Person search is a new valuable topic that bridges the gap between person re-identification and the real-world applications [7], [8]. We illustrate the difference between person search and conventional re-identification in Fig. 1. The new task requires a close cooperation between the detector and the identifier. Recently, great efforts have been poured into person search. The technique roots can be coarsely divided into two categories: detection-free methods and detection-based methods. The detection-free methods attempt to recursively shrink the focus area till achieving the precise localization of the target [9], [10]. However, it is computationally prohibitive with the increasing of the gallery size. For the detection-based methods, the most common way is to divide the problem into pedestrian detection and person re-identification tasks [8], [11]. However, the two tasks are highly correlated. Firstly, the feature information can be shared to avoid accumulative error, and save heavy time cost for images of crowds. Secondly, detection and re-identification can complement each other. The qualities of detections largely determine the accuracy of recognition, while the results of recognition provide feedback to refine the locations of detections. Therefore, it will be beneficial to co-learn the pedestrian detection and person re-identification simultaneously.

Despite the considerable progress achieved in recent years, it is still a challenging problem to learn powerful features for person matching.
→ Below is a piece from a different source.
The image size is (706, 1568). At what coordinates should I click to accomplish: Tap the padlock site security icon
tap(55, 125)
The main reason is that the training samples for each identity are considerably small, and a large amount of unlabeled identities are existed in person search datasets. It is tough to learn discriminative person representations with many classes and little class-specific samples. Therefore, some approaches attempt to exploit the information of unlabeled pedestrians to reinforce the representation power. For example, the Online Instance Matching (OIM) loss [7] treats all the unlabeled persons as a negative class. It forces a labeled person to keep away from the different labeled identities stored in a lookup table, and the unlabeled persons maintained in a circular queue. Nevertheless, the unlabeled persons do not participate in the training process. To solve this problem, the Instance Enhancing Loss (IEL) [12] is proposed to integrate unlabeled persons into the feature learning process. It selectively annotates unlabeled new persons to the labeled identities that they are most similar to. However, the selected unlabeled persons are actually hard negative samples. To learn discriminative representations, those hard negative samples should keep away from the corresponding labeled identities.
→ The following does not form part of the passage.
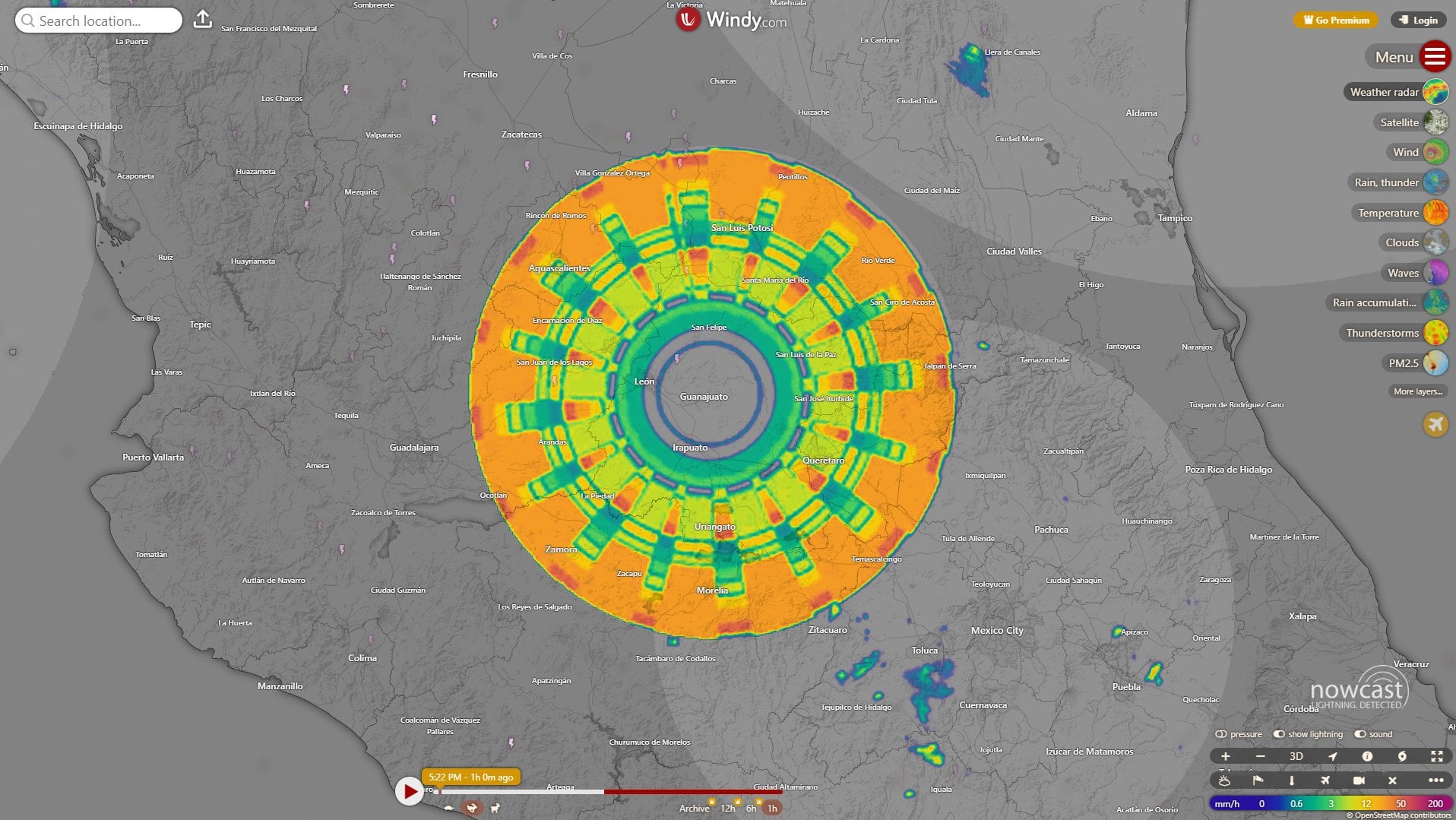1456x820 pixels.
Task: Open the Login button
Action: point(1418,20)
To address the above issues, in this paper we propose an novel end-to-end person search framework which integrates both pedestrian detection and person identification to improve the overall accuracy and reduce computations. To make better use of the unlabeled persons, a novel Dynamic Imposter based Online Instance Matching (DI-OIM) loss is proposed. The proposed loss is inspired by the observation that pedestrians appearing in the same image obviously have different identities. Thus, we assign unlabeled persons with dynamic pseudo-labels. The representations of pseudo-labeled persons are defined as imposters, since they do not belong to any of the labeled identities. The features of all the labeled persons are stored in a lookup table. The imposters along with the lookup table are used to optimize the proposed framework. All the different persons are forced to keep away from each other. With the proposed DI-OIM loss, our end-to-end model demonstrates a good efficiency and effectiveness.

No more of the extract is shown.